=== Section Start ===

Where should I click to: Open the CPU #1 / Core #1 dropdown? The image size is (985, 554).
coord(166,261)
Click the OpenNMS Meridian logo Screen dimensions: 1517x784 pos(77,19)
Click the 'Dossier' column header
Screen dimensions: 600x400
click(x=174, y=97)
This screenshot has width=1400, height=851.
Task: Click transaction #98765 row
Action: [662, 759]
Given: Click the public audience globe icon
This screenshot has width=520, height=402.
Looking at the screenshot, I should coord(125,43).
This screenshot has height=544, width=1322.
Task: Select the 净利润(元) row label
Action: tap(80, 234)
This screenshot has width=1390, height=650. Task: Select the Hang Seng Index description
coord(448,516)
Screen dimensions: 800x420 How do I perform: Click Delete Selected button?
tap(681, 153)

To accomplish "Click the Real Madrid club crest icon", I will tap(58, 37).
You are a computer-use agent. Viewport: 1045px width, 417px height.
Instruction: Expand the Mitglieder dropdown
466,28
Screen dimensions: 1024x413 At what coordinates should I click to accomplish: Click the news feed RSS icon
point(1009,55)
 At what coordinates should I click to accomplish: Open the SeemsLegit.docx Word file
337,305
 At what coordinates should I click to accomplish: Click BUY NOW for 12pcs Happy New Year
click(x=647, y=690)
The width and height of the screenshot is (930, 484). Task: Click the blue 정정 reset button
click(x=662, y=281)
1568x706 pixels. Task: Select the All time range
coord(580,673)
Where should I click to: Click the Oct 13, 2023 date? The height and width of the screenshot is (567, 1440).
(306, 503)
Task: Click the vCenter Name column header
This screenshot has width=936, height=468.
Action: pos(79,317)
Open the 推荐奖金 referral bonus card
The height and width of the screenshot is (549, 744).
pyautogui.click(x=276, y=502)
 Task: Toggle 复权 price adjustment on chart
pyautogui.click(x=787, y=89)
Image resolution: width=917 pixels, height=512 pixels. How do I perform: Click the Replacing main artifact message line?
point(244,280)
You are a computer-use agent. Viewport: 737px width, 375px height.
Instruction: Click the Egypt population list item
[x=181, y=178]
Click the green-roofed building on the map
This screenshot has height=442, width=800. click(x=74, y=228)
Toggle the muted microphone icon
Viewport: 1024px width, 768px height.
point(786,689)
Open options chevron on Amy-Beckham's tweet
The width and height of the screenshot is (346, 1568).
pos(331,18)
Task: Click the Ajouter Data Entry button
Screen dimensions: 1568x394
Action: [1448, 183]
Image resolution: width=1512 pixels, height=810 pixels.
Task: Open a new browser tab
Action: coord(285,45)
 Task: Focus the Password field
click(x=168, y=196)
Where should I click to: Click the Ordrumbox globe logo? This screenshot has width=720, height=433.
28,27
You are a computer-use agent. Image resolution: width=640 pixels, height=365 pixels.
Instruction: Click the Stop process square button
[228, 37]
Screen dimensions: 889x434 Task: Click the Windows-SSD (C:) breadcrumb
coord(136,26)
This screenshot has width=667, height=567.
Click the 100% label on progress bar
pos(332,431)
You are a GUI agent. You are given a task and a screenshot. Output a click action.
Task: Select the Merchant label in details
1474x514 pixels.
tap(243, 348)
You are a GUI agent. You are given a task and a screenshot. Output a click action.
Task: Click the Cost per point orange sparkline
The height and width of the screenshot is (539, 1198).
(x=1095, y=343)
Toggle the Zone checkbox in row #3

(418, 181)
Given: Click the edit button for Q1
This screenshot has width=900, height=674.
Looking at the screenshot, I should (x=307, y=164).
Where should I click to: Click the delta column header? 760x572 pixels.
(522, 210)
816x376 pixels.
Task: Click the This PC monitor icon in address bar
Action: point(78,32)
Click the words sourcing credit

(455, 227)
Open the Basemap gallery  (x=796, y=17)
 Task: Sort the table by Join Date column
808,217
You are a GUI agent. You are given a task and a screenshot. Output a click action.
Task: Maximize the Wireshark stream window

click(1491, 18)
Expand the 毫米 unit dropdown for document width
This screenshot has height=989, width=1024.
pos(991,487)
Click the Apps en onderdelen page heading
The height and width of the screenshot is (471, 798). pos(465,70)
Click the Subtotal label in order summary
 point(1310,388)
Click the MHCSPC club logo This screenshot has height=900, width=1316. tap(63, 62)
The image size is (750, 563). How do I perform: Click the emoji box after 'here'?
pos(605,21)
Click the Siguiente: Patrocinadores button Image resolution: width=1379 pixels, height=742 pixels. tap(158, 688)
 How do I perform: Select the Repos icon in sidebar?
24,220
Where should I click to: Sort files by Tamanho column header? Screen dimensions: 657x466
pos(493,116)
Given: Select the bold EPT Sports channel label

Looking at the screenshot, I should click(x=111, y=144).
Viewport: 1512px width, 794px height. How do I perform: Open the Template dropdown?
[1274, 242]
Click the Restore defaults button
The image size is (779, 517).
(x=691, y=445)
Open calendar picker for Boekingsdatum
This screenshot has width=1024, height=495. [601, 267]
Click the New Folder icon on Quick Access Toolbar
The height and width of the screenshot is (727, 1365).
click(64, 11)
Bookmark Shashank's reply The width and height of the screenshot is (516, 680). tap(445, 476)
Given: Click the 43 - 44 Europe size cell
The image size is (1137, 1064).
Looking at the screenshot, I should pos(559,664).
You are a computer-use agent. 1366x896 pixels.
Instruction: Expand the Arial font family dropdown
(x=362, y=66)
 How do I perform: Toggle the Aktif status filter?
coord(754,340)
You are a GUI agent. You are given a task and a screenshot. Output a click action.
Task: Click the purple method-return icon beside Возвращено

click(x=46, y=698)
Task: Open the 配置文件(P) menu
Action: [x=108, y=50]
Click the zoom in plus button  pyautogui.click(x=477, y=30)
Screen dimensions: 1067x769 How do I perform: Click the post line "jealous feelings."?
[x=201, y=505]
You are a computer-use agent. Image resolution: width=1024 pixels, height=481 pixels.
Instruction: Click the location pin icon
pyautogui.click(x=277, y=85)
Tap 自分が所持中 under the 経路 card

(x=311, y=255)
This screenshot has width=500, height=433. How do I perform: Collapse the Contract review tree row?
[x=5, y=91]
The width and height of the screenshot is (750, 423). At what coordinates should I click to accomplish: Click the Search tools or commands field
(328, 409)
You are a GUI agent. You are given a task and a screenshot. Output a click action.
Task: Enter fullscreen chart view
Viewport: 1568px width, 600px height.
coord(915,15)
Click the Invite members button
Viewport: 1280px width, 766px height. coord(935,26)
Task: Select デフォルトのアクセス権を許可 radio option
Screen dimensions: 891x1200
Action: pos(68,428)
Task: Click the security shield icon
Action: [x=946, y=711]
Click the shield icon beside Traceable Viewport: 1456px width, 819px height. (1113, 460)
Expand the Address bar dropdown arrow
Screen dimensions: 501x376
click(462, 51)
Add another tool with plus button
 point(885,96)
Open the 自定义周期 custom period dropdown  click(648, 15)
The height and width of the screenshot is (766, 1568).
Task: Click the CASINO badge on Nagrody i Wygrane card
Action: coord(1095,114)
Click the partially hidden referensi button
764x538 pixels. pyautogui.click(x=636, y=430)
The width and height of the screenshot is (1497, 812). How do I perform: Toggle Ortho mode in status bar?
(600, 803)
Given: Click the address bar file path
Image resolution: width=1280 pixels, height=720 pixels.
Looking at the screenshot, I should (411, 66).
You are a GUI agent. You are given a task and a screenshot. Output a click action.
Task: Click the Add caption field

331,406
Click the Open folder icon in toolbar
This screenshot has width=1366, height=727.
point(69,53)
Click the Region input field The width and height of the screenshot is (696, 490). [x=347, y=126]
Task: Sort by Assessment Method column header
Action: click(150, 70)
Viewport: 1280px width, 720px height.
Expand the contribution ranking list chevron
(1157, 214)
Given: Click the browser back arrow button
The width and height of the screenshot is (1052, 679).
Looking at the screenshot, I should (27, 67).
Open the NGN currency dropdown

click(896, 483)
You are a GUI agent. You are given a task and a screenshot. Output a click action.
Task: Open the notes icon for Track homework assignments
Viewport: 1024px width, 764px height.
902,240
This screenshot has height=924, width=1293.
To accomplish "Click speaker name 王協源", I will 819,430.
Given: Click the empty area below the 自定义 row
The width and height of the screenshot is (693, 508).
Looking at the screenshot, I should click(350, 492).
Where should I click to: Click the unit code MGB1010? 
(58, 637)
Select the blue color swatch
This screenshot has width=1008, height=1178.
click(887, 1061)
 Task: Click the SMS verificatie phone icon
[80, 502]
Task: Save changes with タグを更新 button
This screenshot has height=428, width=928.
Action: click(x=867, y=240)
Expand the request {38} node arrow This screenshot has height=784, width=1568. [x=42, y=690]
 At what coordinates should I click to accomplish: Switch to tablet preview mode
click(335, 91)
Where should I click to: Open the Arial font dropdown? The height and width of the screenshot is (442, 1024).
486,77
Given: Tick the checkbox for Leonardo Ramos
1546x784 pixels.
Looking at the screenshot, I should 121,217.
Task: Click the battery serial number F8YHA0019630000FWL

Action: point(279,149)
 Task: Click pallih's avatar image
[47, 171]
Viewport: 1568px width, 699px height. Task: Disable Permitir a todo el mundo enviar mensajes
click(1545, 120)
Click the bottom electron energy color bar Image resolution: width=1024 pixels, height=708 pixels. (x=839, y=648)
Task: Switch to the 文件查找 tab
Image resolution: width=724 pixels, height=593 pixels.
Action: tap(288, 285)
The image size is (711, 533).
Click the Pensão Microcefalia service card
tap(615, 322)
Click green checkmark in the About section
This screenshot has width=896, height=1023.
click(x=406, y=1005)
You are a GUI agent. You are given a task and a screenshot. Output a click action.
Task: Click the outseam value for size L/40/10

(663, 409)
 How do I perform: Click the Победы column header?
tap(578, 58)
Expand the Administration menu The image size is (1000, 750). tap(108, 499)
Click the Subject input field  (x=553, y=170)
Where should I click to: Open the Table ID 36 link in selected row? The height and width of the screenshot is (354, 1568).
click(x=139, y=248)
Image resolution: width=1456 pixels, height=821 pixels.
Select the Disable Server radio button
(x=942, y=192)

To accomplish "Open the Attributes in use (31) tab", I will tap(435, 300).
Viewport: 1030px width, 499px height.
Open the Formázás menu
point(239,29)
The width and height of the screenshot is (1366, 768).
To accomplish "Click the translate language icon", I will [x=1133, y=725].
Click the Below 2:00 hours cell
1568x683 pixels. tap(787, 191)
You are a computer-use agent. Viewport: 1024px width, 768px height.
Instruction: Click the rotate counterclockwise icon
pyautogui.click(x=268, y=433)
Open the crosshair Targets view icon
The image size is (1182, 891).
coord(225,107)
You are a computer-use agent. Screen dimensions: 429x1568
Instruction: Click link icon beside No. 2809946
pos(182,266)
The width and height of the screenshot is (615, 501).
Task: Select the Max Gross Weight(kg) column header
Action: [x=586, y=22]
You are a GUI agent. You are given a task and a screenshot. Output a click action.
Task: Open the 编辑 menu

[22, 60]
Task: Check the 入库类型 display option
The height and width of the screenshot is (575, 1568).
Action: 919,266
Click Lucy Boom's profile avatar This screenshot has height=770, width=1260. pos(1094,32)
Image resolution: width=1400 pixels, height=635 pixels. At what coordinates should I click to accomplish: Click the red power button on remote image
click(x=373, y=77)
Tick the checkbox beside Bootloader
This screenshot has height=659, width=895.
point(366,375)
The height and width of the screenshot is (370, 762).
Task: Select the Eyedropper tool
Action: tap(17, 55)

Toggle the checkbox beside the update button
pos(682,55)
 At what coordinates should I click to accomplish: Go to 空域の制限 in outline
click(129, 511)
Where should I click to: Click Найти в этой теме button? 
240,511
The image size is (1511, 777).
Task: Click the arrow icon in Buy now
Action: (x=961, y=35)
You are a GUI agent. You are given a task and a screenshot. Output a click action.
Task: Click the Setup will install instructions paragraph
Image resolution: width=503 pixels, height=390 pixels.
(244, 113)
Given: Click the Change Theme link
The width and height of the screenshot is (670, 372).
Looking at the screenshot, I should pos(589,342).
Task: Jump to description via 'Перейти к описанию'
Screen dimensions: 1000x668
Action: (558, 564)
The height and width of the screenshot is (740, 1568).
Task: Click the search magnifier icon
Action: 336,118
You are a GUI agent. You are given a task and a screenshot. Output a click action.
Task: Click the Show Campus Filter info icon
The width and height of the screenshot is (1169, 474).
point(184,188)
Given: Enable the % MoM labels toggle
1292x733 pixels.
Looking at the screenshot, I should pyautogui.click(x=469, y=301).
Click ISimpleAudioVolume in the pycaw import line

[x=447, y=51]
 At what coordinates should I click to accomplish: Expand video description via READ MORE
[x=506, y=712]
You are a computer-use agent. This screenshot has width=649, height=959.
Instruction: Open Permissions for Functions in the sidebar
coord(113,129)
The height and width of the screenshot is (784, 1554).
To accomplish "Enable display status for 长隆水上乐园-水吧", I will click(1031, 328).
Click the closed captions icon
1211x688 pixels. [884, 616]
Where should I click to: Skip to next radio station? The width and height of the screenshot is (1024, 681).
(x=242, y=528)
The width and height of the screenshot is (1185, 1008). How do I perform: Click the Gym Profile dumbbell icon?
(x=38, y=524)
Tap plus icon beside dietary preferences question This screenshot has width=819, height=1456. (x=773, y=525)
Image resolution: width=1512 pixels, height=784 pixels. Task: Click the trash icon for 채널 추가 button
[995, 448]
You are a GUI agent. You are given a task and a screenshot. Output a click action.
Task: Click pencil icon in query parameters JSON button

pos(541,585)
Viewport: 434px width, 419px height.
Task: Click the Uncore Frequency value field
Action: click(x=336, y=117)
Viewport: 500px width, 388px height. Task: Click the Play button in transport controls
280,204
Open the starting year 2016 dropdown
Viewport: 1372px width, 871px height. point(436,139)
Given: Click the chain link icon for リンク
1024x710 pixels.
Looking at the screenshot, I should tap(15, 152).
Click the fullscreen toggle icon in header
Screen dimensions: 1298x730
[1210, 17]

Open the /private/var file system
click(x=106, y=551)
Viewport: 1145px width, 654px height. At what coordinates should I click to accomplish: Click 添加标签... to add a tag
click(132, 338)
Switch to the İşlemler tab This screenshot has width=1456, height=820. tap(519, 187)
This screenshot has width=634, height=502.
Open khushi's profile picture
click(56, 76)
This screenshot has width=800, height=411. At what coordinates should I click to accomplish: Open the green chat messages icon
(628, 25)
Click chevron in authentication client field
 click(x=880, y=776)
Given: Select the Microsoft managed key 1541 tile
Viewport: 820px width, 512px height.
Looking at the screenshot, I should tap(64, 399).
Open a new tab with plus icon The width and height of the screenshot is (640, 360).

=== Section End ===

WHAT TO DO:
Only the lines from the opening of the material through the line with "Click the 'Dossier' column header" should be echoed, exactly as written.

THE ANSWER:
Where should I click to: Open the CPU #1 / Core #1 dropdown? The image size is (985, 554).
coord(166,261)
Click the OpenNMS Meridian logo Screen dimensions: 1517x784 pos(77,19)
Click the 'Dossier' column header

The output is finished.